Football and hockey players were expected to tough it out and play if they were physically able; long-term or even short-term memory was not required. Green Bay guard Jerry Kramer, in his diary of playing under Vince Lombardi, described playing with a concussion: “I remember very little about the game. I have a vague recollection of half-time… I couldn’t remember the plays. I mean, I could remember the real old plays, the ones we’ve used for six, seven years, but the new plays… I just couldn’t remember. I drew a complete blank. I don’t even know how long I played today… Four or five years ago, I played most of the game with a concussion. [Teammate] Forrest Gregg told me what to do on every play. He said, ‘Block the tackle,’ or ‘Pull and block the end,’ and I actually played fairly well. I did what I was supposed to do.”
That’s not supposed to happen any more. Sidney Crosby sat out ten months after being hit in the head in consecutive games; his return was the biggest story in hockey this season, and now the headaches are back after eight games on the ice.
On the benches and in the front offices, the headaches are just beginning. The NFL and the Players’ Association came to the Browns’ facility on Tuesday to try to understand what went wrong, why McCoy was permitted back in the game. Holmgren believed he allayed their concerns and demonstrated that this was an aberration due to the medical overload on the sidelines. Dr. Tom Waters had checked on McCoy, who was not showing any concussion symptoms, and so no standardized assessment test seemed necessary.
“He was talking, answering, knew how much time was left,” Holmgren said. It wasn’t until after the game that McCoy began feeling off, and told the team’s doctors. He was tested and treated right away, and flew home with the team. He is expected to miss this week’s game against Arizona.
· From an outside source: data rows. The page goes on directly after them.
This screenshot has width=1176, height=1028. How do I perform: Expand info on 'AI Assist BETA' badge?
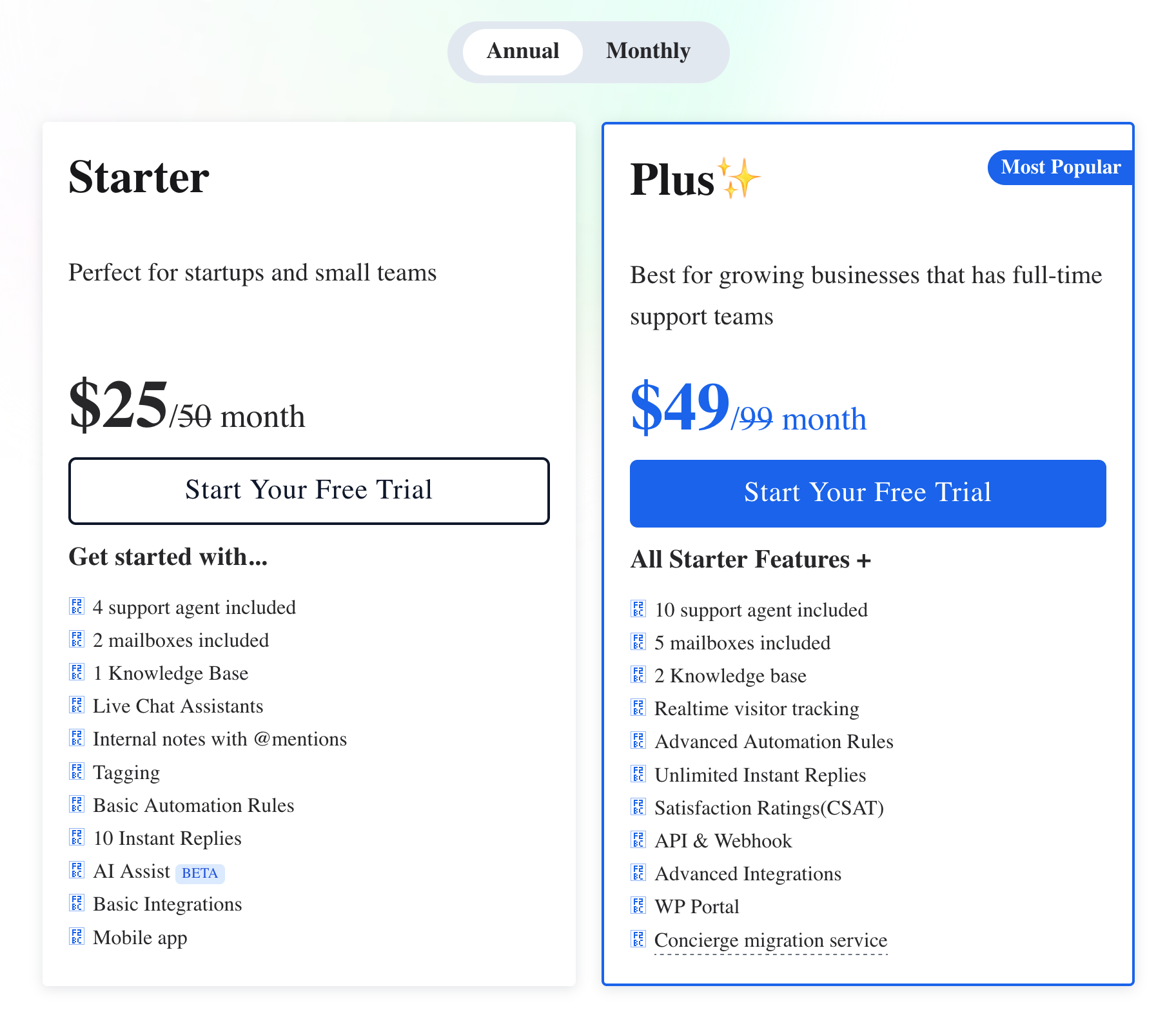tap(200, 873)
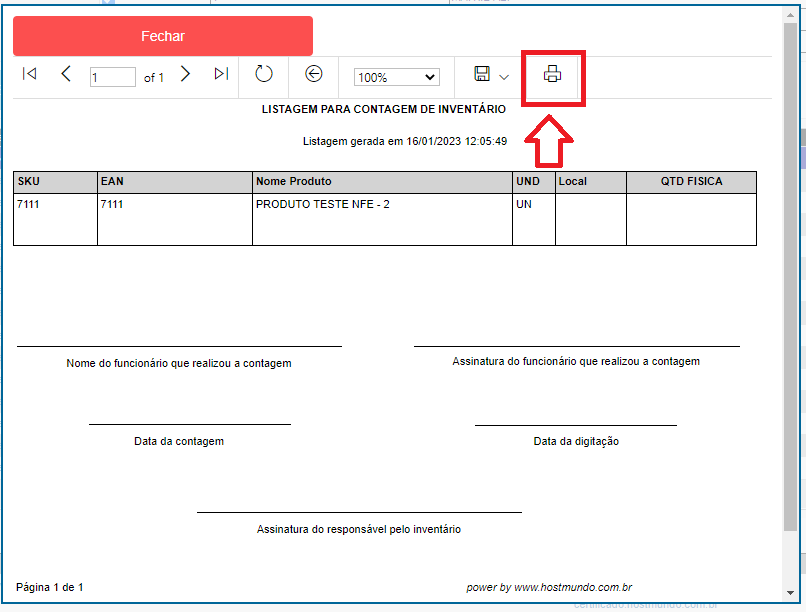Click the www.hostmundo.com.br footer text

coord(573,587)

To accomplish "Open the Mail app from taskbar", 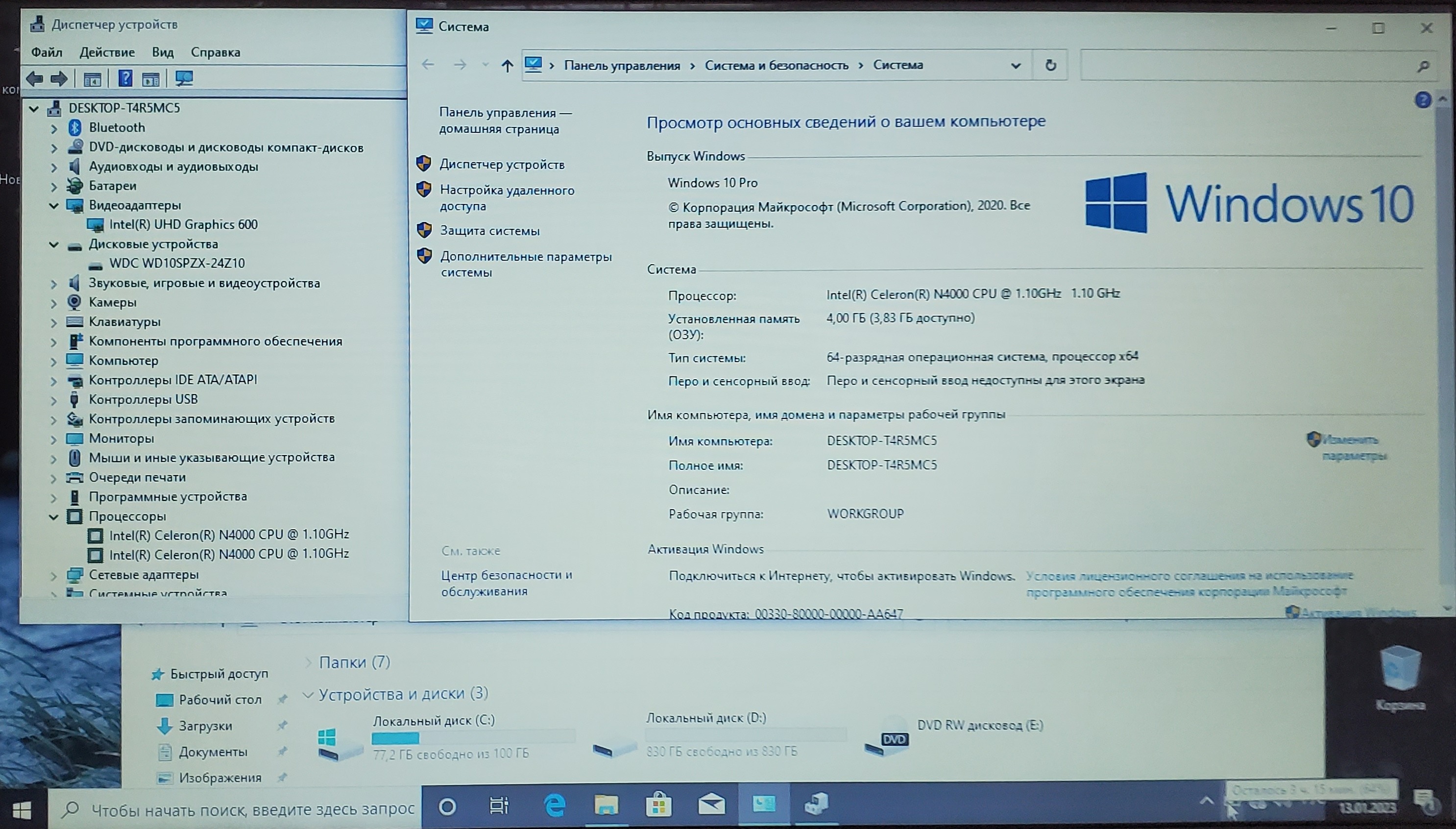I will [711, 805].
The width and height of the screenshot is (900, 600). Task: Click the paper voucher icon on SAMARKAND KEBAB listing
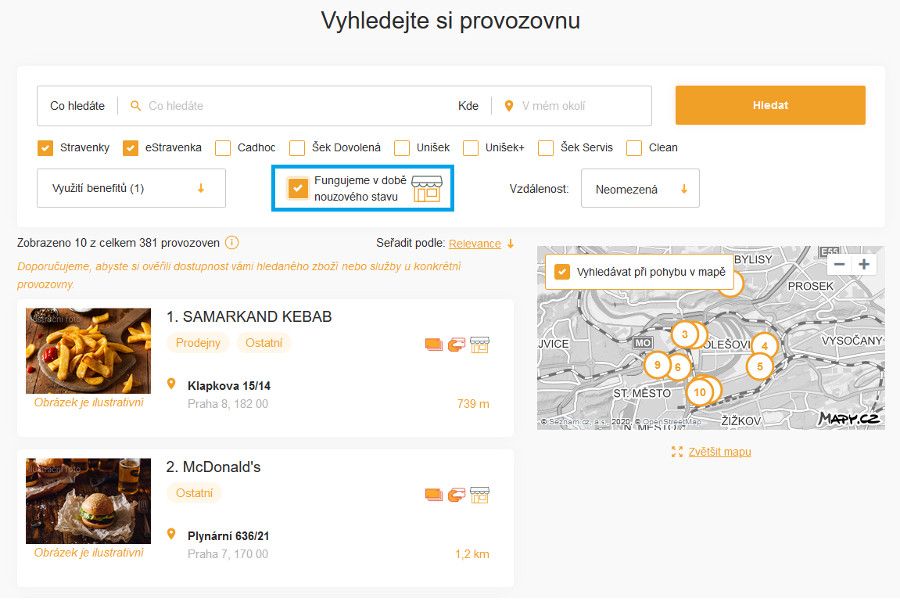pos(433,344)
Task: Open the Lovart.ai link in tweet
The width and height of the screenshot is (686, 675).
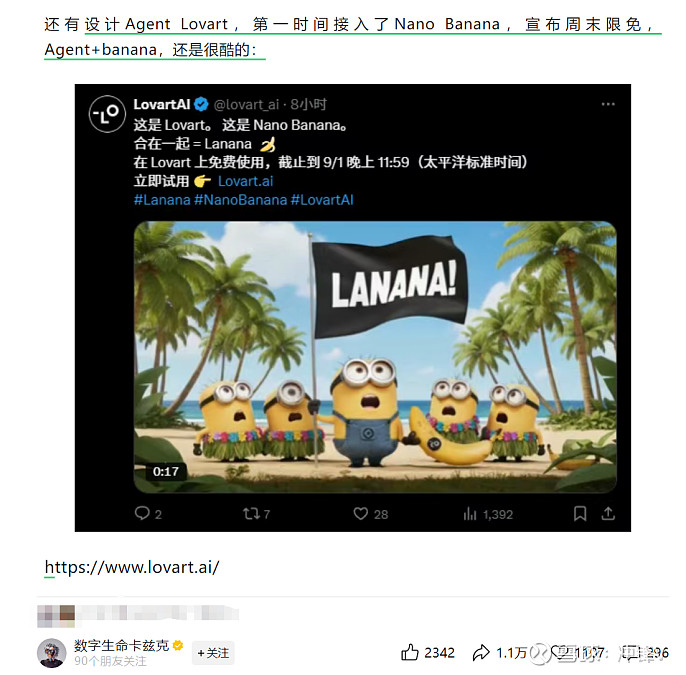Action: pyautogui.click(x=245, y=181)
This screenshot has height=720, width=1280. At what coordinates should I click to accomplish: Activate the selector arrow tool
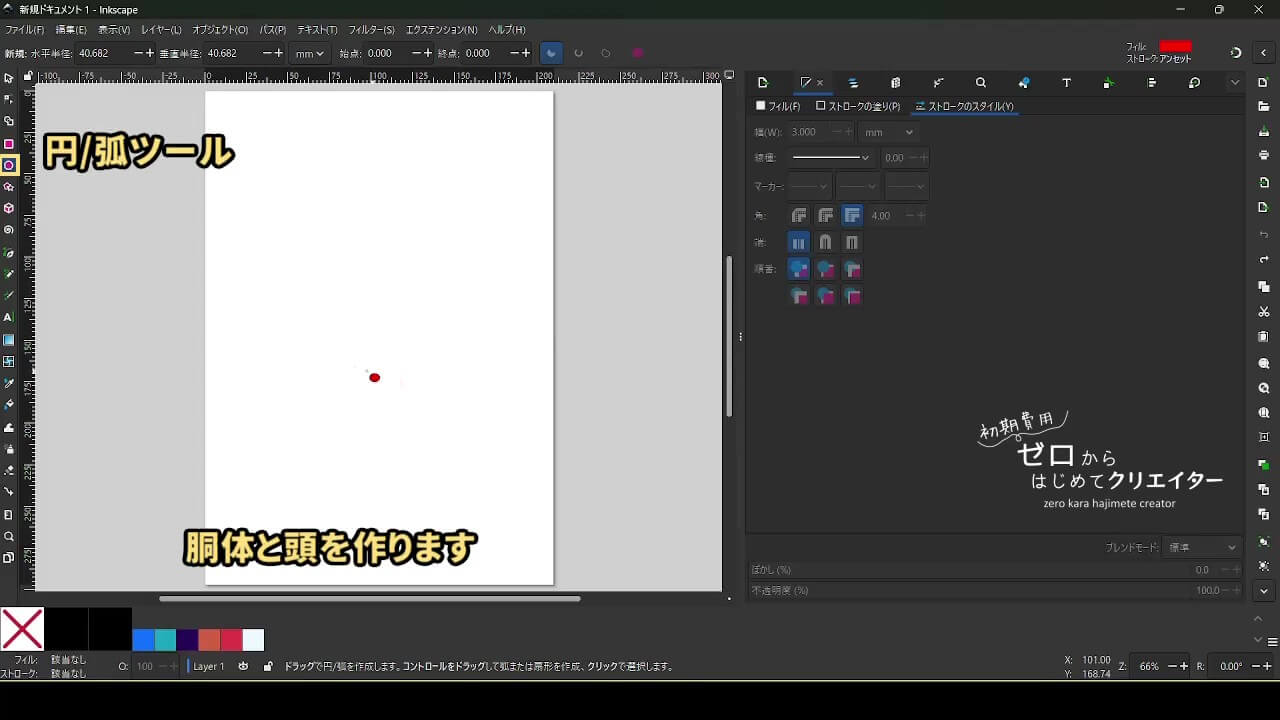click(9, 78)
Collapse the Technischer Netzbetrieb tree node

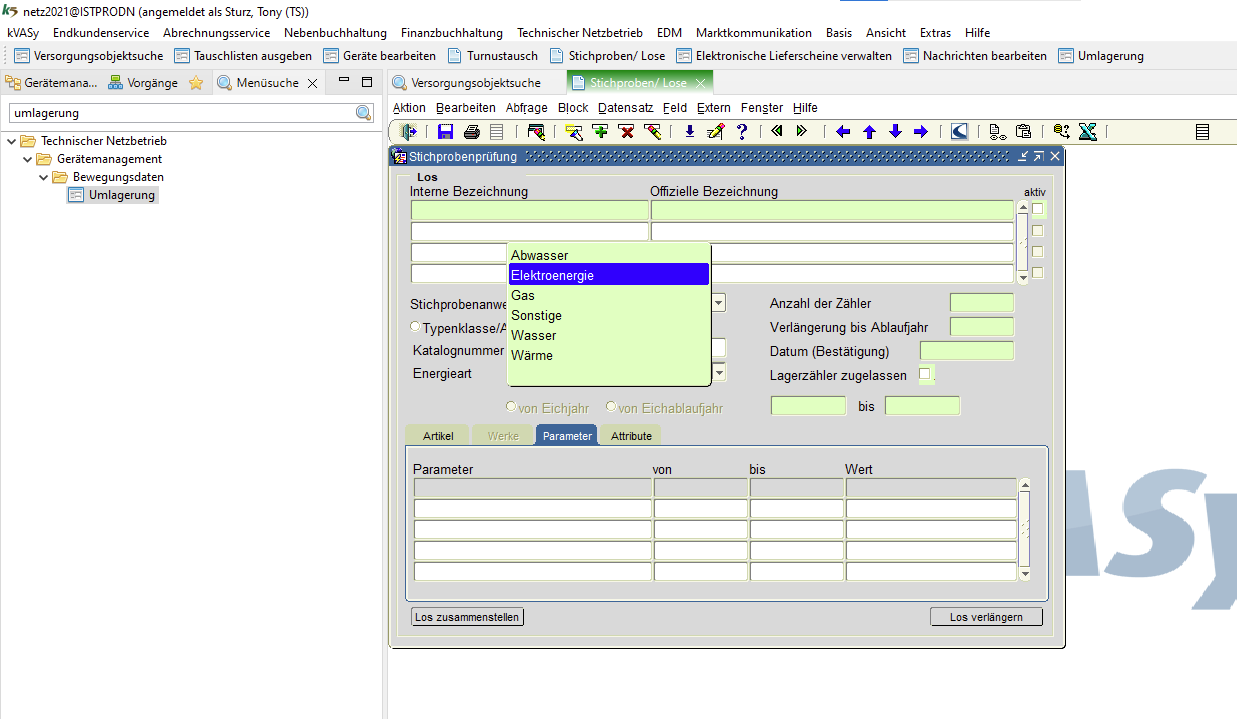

Hockey’s problems go deeper. The New York Times ran a devastating series of articles on the life and death of Derek Boogaard, the enforcer (or goon) who died of a drug overdose in May. His friends and family noticed considerable personality changes in his few years, and a post-mortem examination revealed chronic traumatic encephalopathy – Alzheimer’s-like brain damage — likely the result of a career spent taking punches to the head while dishing them out.
NHL commissioner Gary Bettman insists there is no reason to crack down further on fighting in the sport.
Even with greater attention paid to hits aimed high, there will still be plenty of head trauma in these sports, plenty of missed games and premature retirements as we learn more about the effects of such collisions on the human brain.
A shortened athletic career is not a tragedy. A shortened or devastated life is.